- Stored data
##########

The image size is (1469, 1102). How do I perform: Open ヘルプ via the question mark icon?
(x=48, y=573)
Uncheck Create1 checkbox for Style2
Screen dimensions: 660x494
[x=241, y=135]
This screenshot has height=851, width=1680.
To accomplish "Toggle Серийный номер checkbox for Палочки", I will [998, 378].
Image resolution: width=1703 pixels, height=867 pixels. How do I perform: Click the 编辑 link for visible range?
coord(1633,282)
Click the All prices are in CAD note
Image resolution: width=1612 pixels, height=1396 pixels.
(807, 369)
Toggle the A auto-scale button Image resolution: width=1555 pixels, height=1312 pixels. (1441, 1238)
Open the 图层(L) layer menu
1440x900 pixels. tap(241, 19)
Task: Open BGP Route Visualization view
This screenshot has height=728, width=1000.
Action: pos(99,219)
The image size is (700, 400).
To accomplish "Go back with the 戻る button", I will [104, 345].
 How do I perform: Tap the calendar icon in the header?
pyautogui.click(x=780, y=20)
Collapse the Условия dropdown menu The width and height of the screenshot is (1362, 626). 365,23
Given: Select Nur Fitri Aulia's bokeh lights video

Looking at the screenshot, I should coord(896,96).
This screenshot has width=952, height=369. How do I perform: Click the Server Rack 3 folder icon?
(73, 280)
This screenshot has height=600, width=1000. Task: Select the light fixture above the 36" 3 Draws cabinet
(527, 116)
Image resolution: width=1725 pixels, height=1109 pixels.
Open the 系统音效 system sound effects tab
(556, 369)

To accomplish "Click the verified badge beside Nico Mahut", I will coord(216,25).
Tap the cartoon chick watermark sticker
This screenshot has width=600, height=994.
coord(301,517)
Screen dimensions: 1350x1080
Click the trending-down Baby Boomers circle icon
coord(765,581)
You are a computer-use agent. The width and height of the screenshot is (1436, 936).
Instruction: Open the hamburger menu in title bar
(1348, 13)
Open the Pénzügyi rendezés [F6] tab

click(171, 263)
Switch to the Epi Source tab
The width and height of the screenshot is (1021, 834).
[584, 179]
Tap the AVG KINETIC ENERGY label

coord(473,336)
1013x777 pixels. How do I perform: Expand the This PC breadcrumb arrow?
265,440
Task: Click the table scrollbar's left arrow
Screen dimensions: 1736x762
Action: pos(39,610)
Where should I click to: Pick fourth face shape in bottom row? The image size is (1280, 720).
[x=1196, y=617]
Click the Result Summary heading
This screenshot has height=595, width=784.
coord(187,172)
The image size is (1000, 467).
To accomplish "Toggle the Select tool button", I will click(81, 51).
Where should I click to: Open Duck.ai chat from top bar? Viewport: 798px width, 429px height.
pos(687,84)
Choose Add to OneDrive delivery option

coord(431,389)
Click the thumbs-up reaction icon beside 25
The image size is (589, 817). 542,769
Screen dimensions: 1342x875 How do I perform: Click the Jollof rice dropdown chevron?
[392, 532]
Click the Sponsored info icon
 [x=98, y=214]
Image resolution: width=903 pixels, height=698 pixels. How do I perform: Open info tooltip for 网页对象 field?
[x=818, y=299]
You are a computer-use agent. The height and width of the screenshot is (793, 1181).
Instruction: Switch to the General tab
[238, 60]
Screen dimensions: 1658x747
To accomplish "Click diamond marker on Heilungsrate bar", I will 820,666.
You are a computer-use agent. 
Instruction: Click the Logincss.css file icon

##########

- WHAT THE TASK ASKS
Some lines in the records may hold "accomplish"; state how many do, and give no more than that number.

- EXERCISE RESULT
5